Recommended Citation
Muir, John, "The Yosemite" (1912). John Muir: A Reading Bibliography by Kimes (Muir articles 1866-1986). 348.
https://scholarlycommons.pacific.edu/jmb/348

William and Maymie Kimes Annotation
As early as 1902 Muir's friend Robert Underwood Johnson, associate editor of The Century Publishing Company, had been urging him to write a guidebook for the ever-increasing Yosemite travelers, emphasizing the fact that no one was better qualified. For friendship ties and appreciation of Johnson's sucessful lobbying in the establishment of Yosemite National Park, Muir complied. By June of 1910, Muir had written to friends that he was hard at work on not only an animal book for boys (no. 315), but also a small Yosemite book, that would be a handbook for travelers, which he said should have been written a long time ago.
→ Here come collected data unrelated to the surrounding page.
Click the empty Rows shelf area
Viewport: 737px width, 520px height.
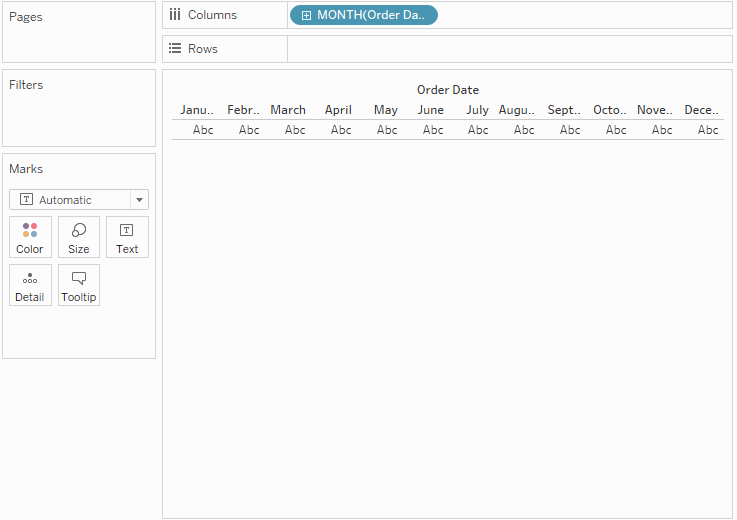(x=510, y=49)
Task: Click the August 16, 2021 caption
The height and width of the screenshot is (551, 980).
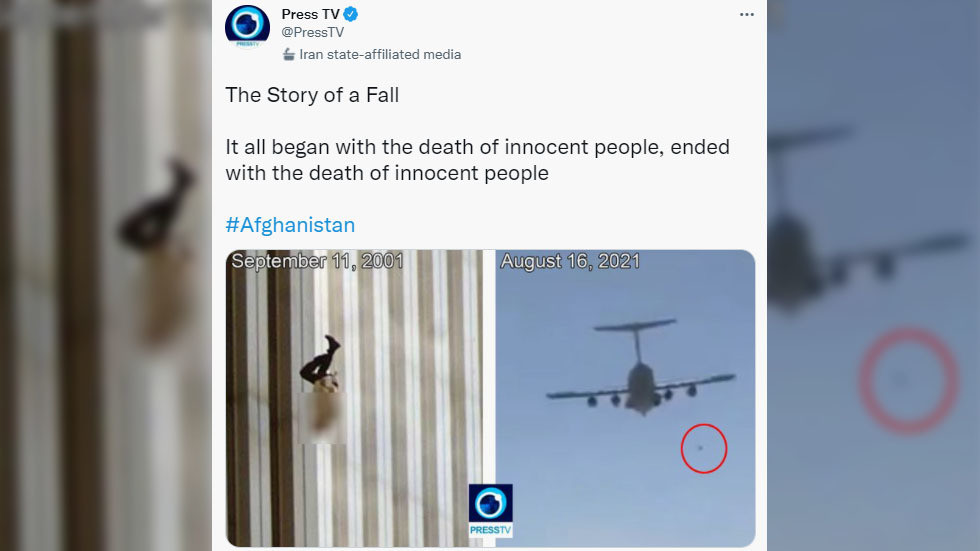Action: (x=570, y=261)
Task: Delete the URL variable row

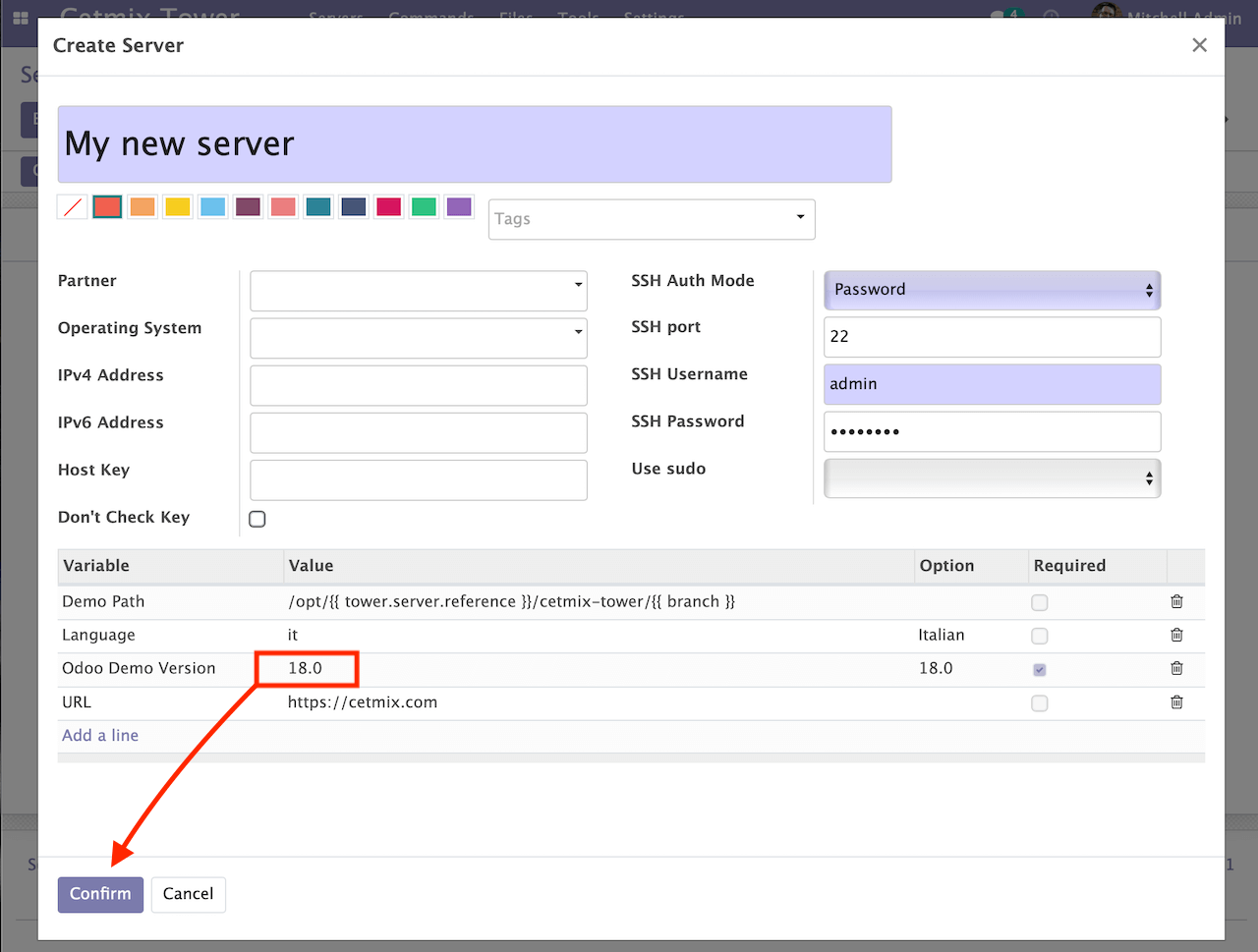Action: [1176, 702]
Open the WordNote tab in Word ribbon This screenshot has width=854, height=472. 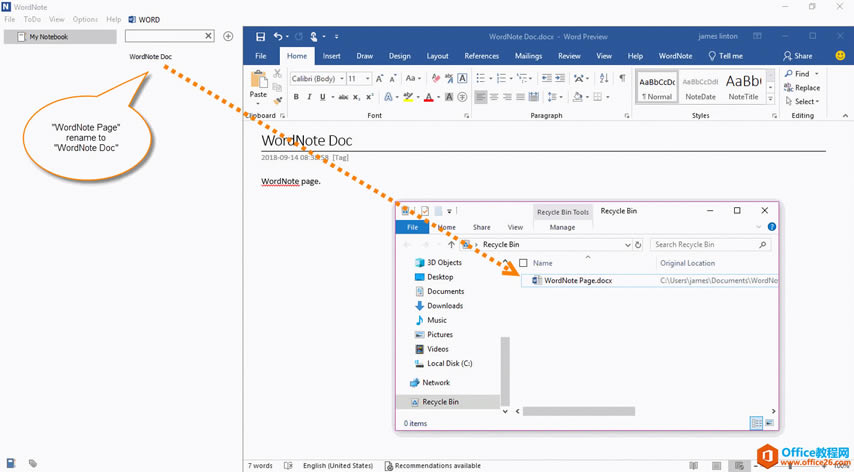pos(675,56)
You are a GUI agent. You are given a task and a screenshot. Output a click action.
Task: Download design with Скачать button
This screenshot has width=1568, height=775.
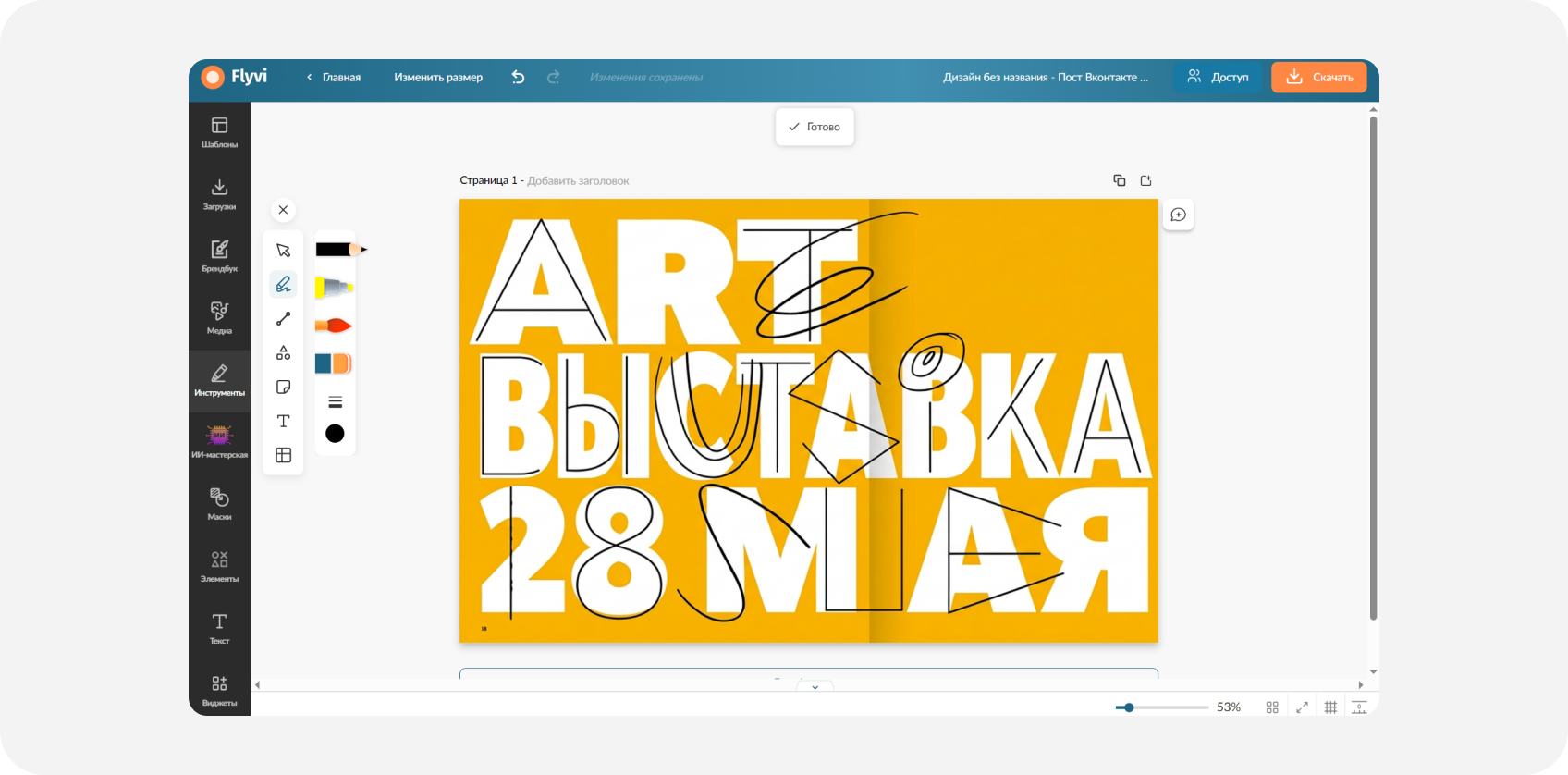[x=1319, y=77]
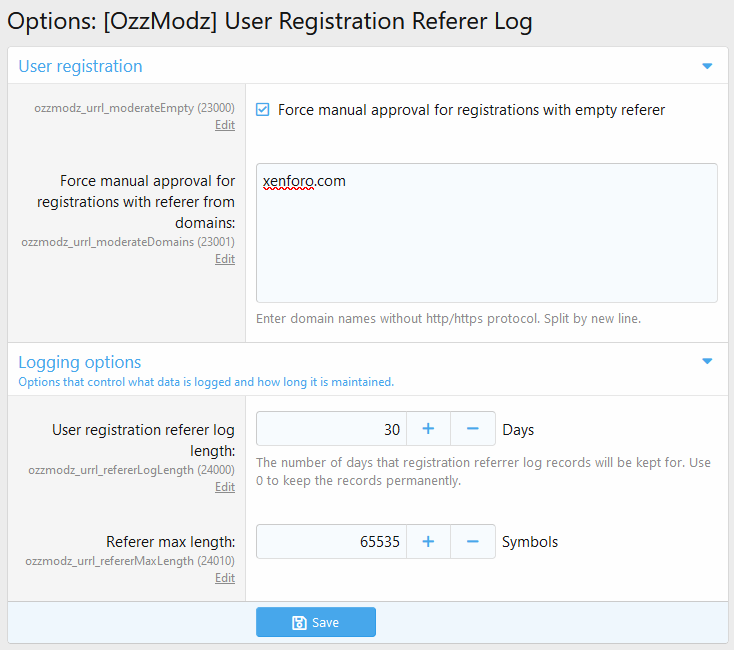Image resolution: width=734 pixels, height=650 pixels.
Task: Open Edit link for ozzmodz_urrl_moderateEmpty option
Action: pos(225,125)
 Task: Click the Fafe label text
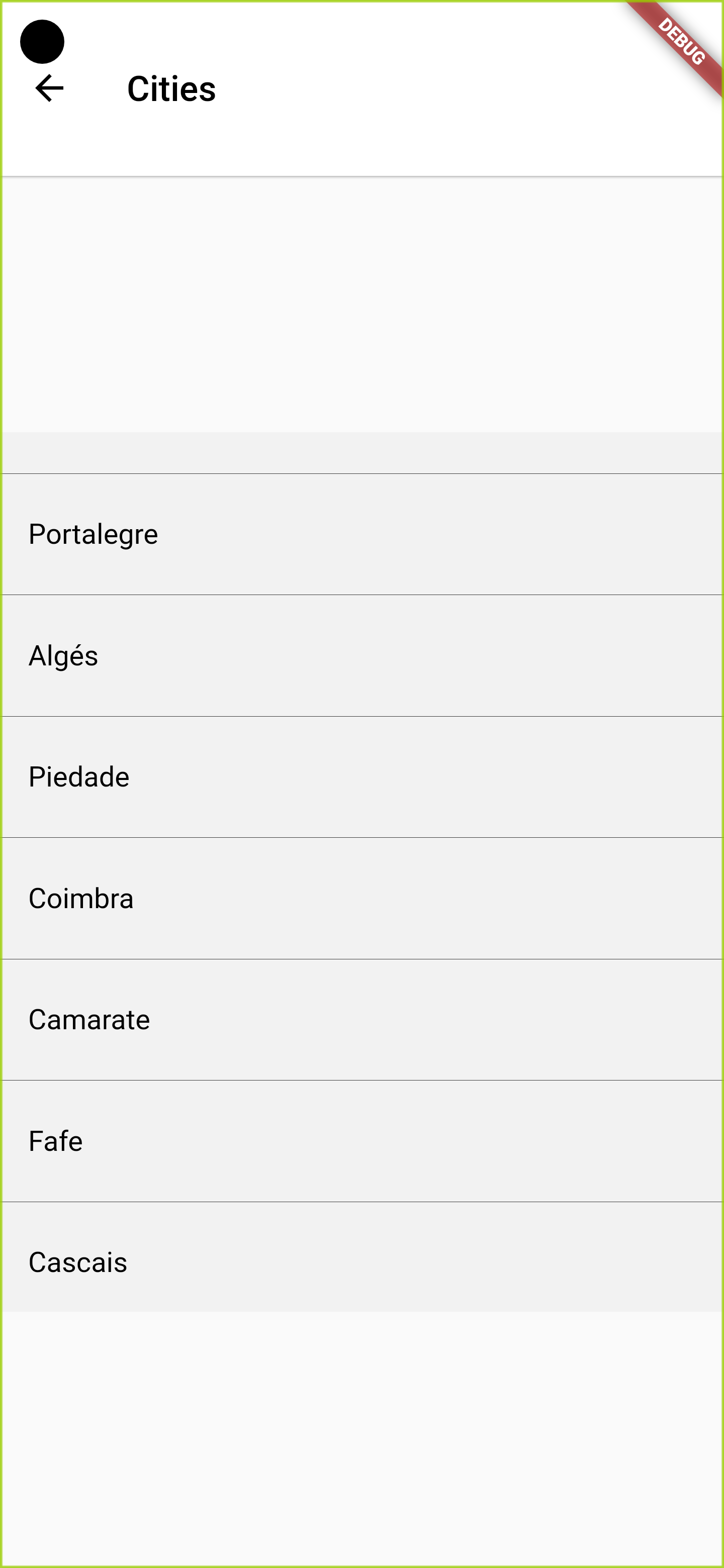tap(55, 1141)
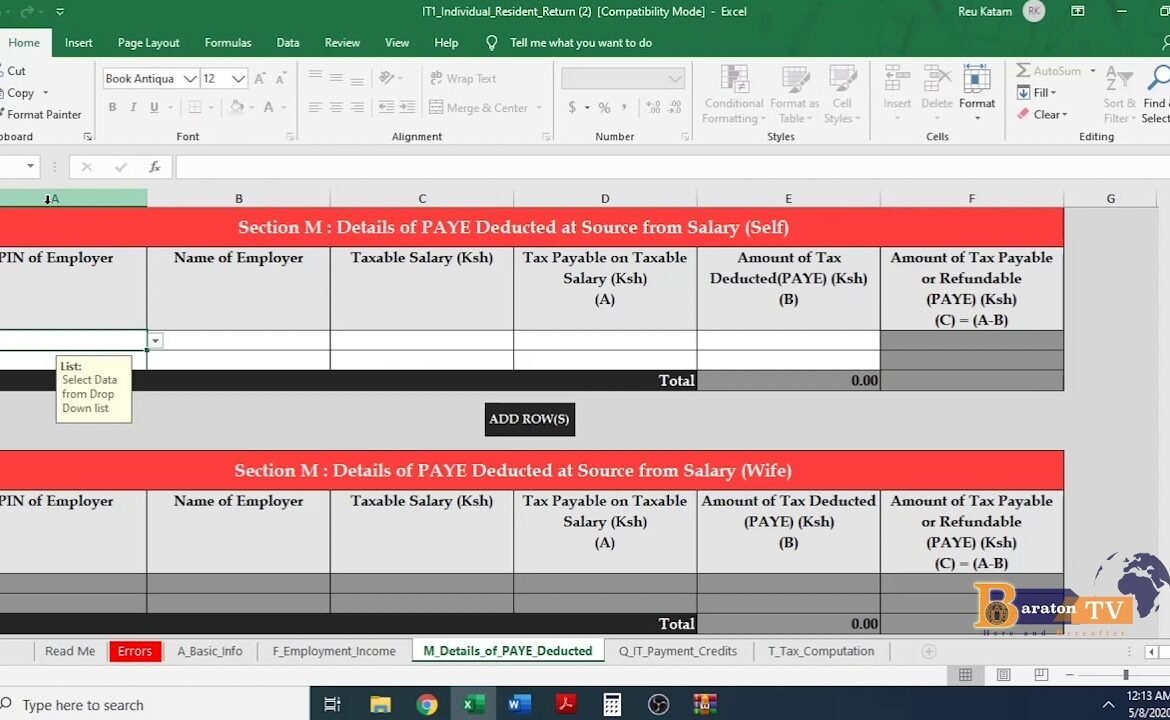
Task: Open the font size 12 dropdown
Action: (238, 79)
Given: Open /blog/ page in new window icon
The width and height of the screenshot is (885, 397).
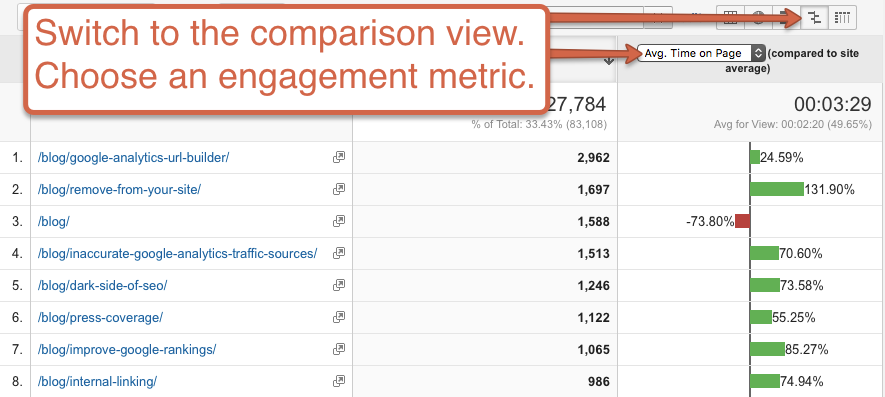Looking at the screenshot, I should pyautogui.click(x=339, y=221).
Indeed, the time had passed to capture his enthusiasm for such a book, and Muir found it more and more of a task to assemble and rewrite material that had already been published, but which would necessarily have to go into a guidebook. Realizing, however, that the book would appeal to a wide audience, he welcomed the opportunity to include a long chapter on Hetch Hetchy Valley, there by hoping to gain added support for the onging campaign to preserve that "Tuolumne Yosemite." By the following summer (1911), Muir was in New York at the Henry Fairfield Osborn estate on the Hudson, rushing to finish The Yosemite and add the finishing touches to The Story of My Boyhood and Youth before his departure for his long-anticipated trip to South America. The Yosemite is fittingly dedicated to Robert Underwood Johnson, who had made the initial proposal to create Yosemite National Park, and whose inestimable assistance had been crucial to its establishment (see no. 393). The Yosemite is the least appealing of Muir's book since much of it is either a re-write or reprint of previously published material. When The Writings of John Muir were published (no. 341), six chapters of The Yosemite were omitted as having been included in either The Mountains of California or Our National Parks.